▶ _提供抜粋_:
+-------+
ムラト・ベルゲ、60年の人生を振り返る
2007年03月06日付 Milliyet 紙

新聞記者のトゥバ・チャンダルが行ったムラト・ベルゲ氏との一連の対談が、今週ドアン・キタップ社から『ある人生』という名の本として出版される。本の中でベルゲ氏は、(1980年)9月12日の軍事クーデターをどのように考察したか、エディップ・ジャンセヴェルがトルコ人民解放党・戦線(THKP-C)に対して行った資金援助について、そして自分がエミン・チョラシャンと同一視されることを嫌悪していることなどを説明している。

■ファティン・リュシュテュも批判していたが口には出さなかった

非常に緊迫した日々の中のある日、おそらく4月28日事件の後だったでしょうか、父(ブルハン・ベルゲ)と父の友人らはある特定の人物について極端に否定的な形で話していました。「獣」のような酷い言葉で・・・おそらくファティン・リュシュテュの事について話していたのだろうと思います。というのも当時ファティン・リュシュテュは「こんな風にいくわけがない。」と言って彼らを批判し始めていましたから・・・
つまり陰で厳しく批判していたのです。しかし面白いことに、ファティン・リュシュテュはヤッス島裁判の間このような態度を取っていたことについては一切言及しませんでした。そして彼もまた他の人と同様に最後には絞首刑になりました・・・これに対してエセム・メンデレスやシェミ・エルギンらは記録文書を提示して「私達は対立し合っていました。」などと述べて減刑してもらったのです。

■政府内秘密部隊のチェビク ビルだったのだろう

私を拷問した者達を今からではもう見分けることは出来ませんが、当時はそれが出来ました。たくさんの人物が出入りしていました・・・秘密部隊のトップはメムドゥフ・ウンリュチュルク大将でした。一度、彼も私の部屋にやって来ました。制服姿の大佐や民間人、少佐を連れて・・・
その彼は私に向かって機械的な声で「調子はどうですか?」などと尋ねました。それ以前に彼一人でやって来たことがありました。善人としてふるまっていたその人物は、おそらくチェビク ビルだったのでしょう。後に見た写真と比較してそう思いました。秘密部隊で負傷した、と言ううわさを聞いたので「もしや(彼ではないか)。」と思っています。でなければ「絶対に彼です。」などとは言えません。ウンリュチュルク大将は「見て下さい、私は君のために制服を着て来たのですよ。」などと言っていました。何を意味していたのか未だにわかりません。
+-------+
▶ _以下の課題_:
A) 抜粋の内容を2文でまとめてください。
B) 抜粋のうち「私を拷問した者達を今からでは」から「いたのか未だにわかりません。」までを、その語句も含めて一字一句そのまま書き出してください。

▶ _データセット_:
+-------+
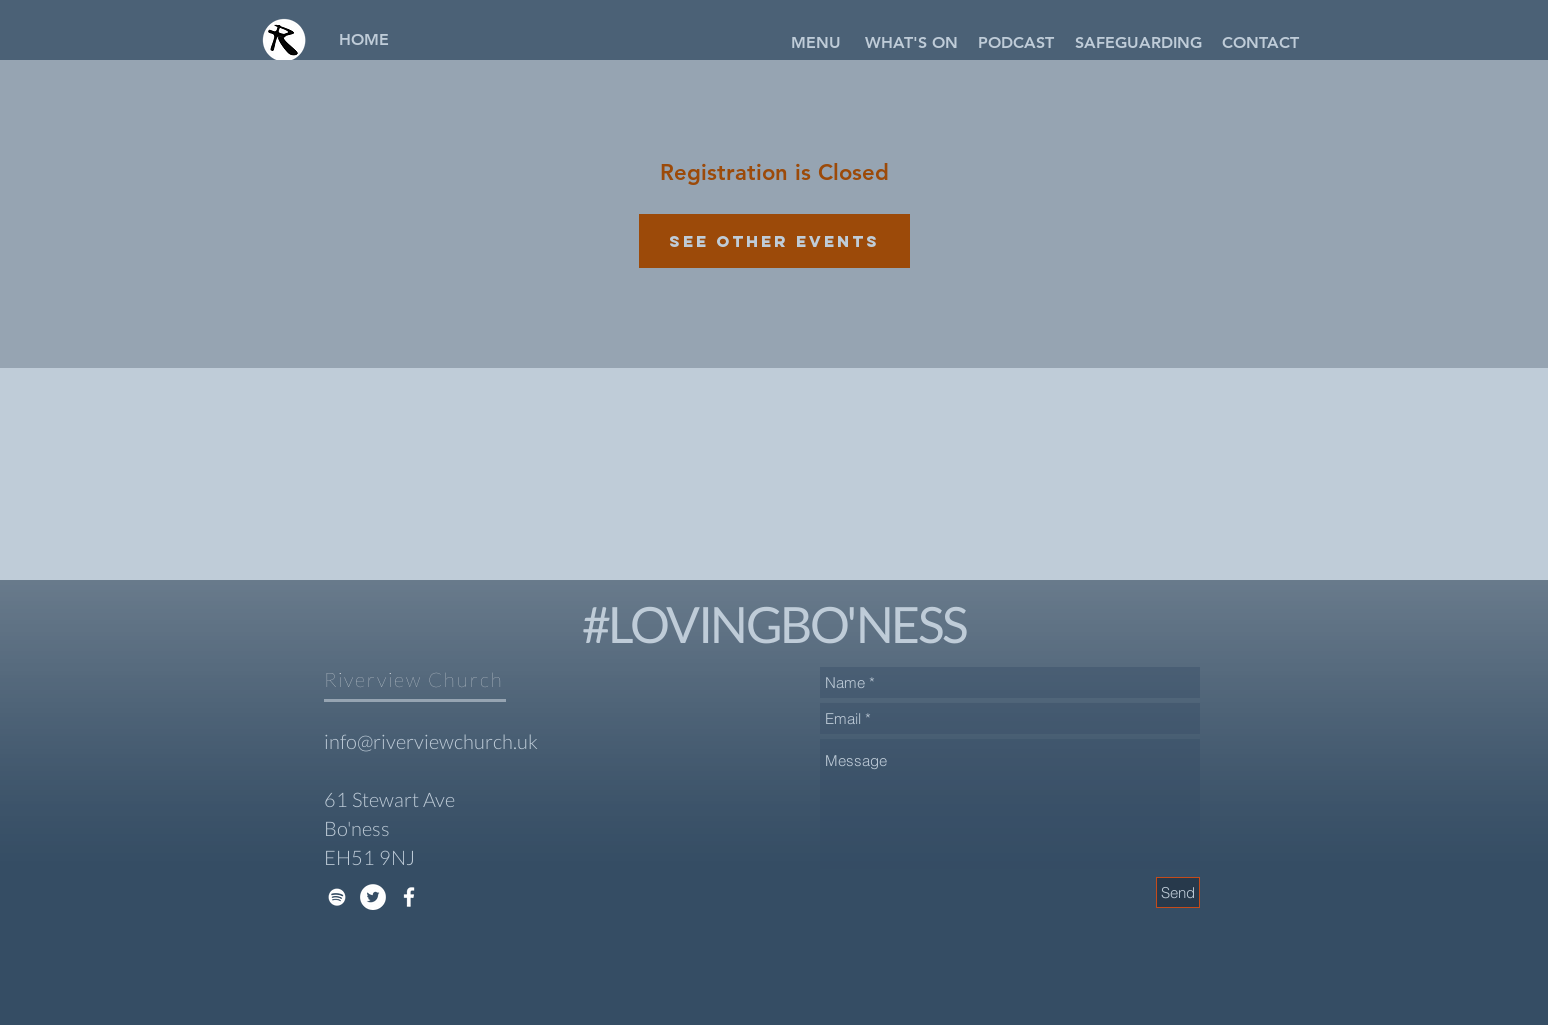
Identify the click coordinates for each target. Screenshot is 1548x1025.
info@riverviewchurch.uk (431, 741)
+-------+
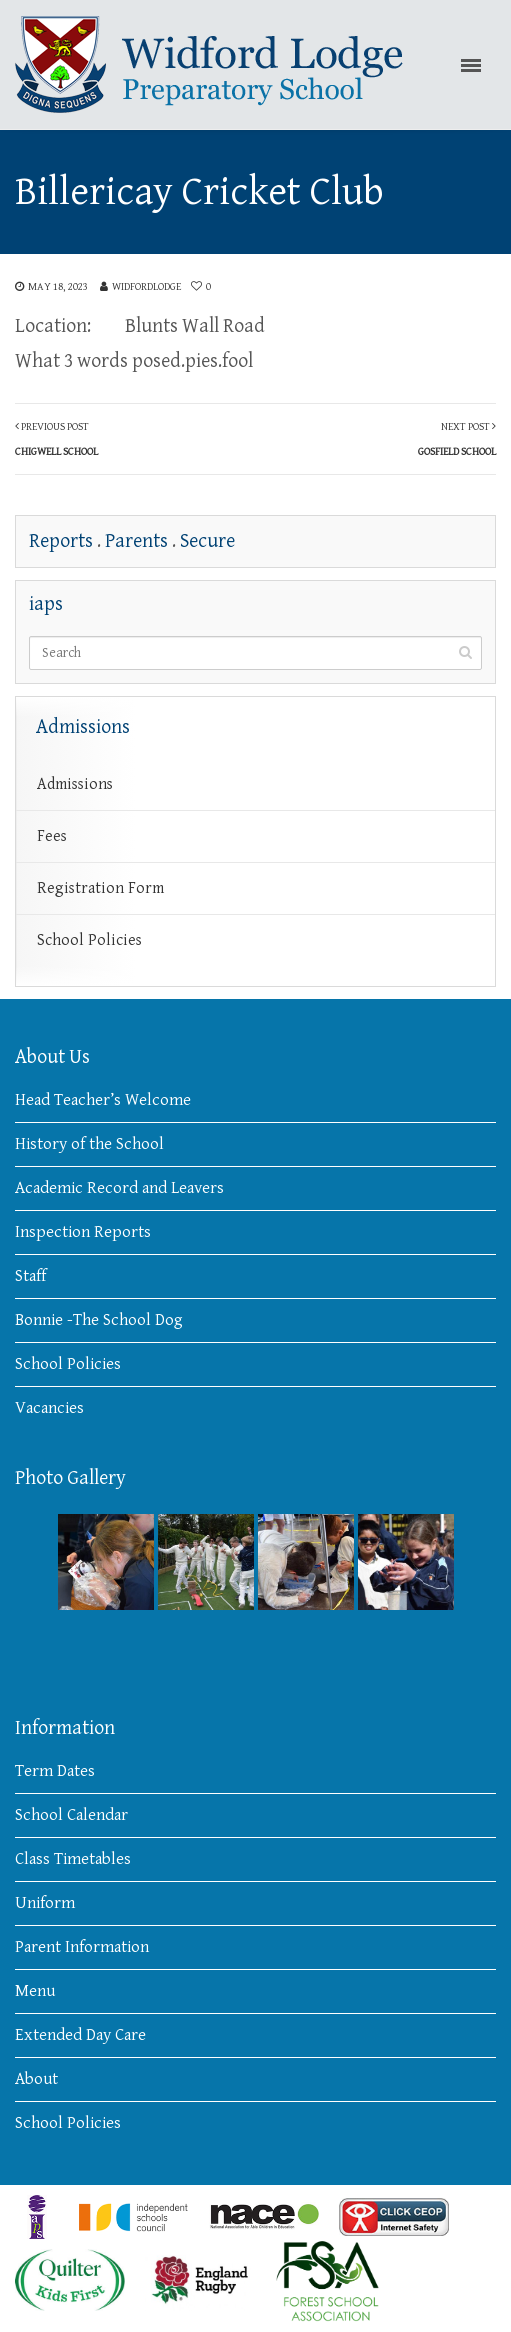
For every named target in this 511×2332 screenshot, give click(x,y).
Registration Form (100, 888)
+-------+
▶ _解答一覧_:
A) 新聞記者トゥバ・チャンダルによるムラト・ベルゲ氏との対談が、『ある人生』という本としてドアン・キタップ社から出版される。その中でベルゲ氏は、ファティン・リュシュテュが陰で批判していたことをヤッス島裁判で口にせず絞首刑になったことや、自分を拷問した者たちと、秘密部隊のトップであるメムドゥフ・ウンリュチュルク大将の訪問について語っている。

B)
私を拷問した者達を今からではもう見分けることは出来ませんが、当時はそれが出来ました。たくさんの人物が出入りしていました・・・秘密部隊のトップはメムドゥフ・ウンリュチュルク大将でした。一度、彼も私の部屋にやって来ました。制服姿の大佐や民間人、少佐を連れて・・・
その彼は私に向かって機械的な声で「調子はどうですか?」などと尋ねました。それ以前に彼一人でやって来たことがありました。善人としてふるまっていたその人物は、おそらくチェビク ビルだったのでしょう。後に見た写真と比較してそう思いました。秘密部隊で負傷した、と言ううわさを聞いたので「もしや(彼ではないか)。」と思っています。でなければ「絶対に彼です。」などとは言えません。ウンリュチュルク大将は「見て下さい、私は君のために制服を着て来たのですよ。」などと言っていました。何を意味していたのか未だにわかりません。